Source text: Begin
Variable transformations cont’d

Announcements

• HW 03 due March 20 at 11:59pm

• Next project milestone: Exploratory data analysis due March 20

  • Work on it in lab March 7

Have a good spring break! 😎

Computing set up

# load packages
library(tidyverse)  
library(tidymodels)  
library(knitr)       
library(patchwork)

# set default theme in ggplot2
ggplot2::theme_set(ggplot2::theme_bw())

Topics

• Log-transformation on the predictor
• Identify linear models

Variable transformations

Data: Life expectancy in 140 countries

The data set comes from Zarulli et al. (2021) who analyze the effects of a country’s healthcare expenditures and other factors on the country’s life expectancy. The data are originally from the Human Development Database and World Health Organization.

There are 140 countries (observations) in the data set.

Click here for the original research paper.
Source text: End
Data below: Begin
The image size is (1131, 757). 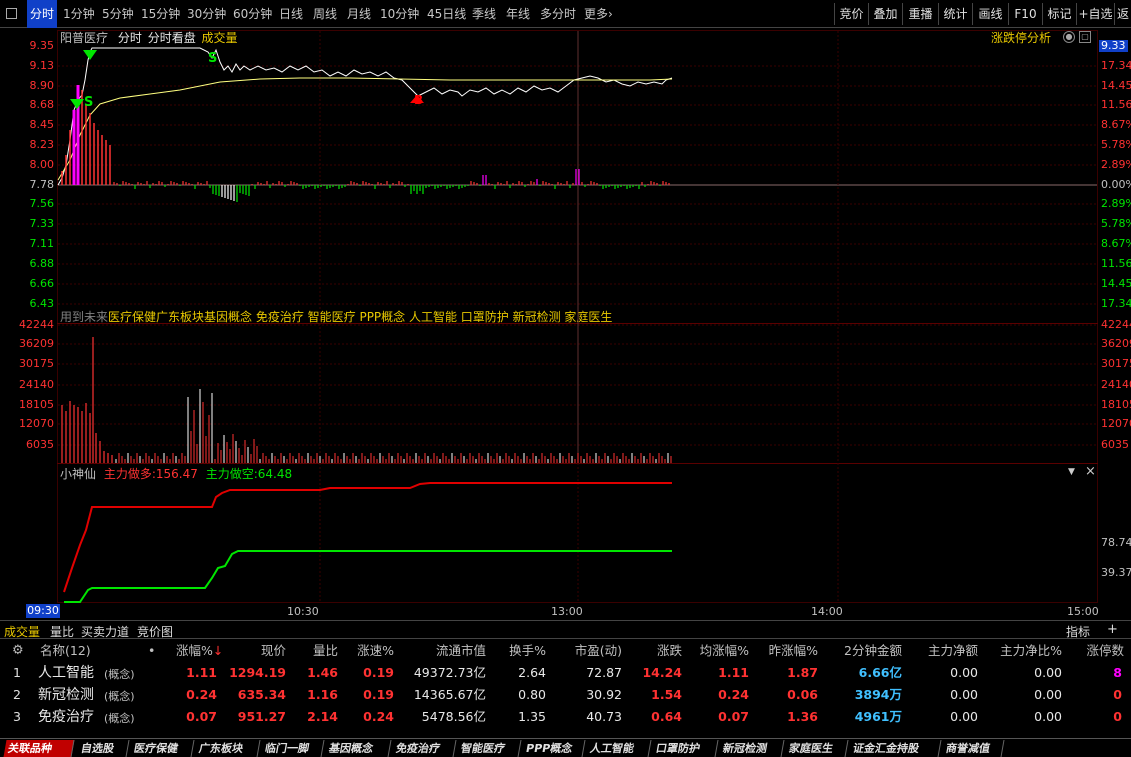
Data below: End
Goal of the exercise =
Reproduce, word for word, the passage of the variable transformations notes that starts with "Computing set up" and ends with "ggplot2::theme_set(ggplot2::theme_bw())".

Response area =
Computing set up

# load packages
library(tidyverse)  
library(tidymodels)  
library(knitr)       
library(patchwork)

# set default theme in ggplot2
ggplot2::theme_set(ggplot2::theme_bw())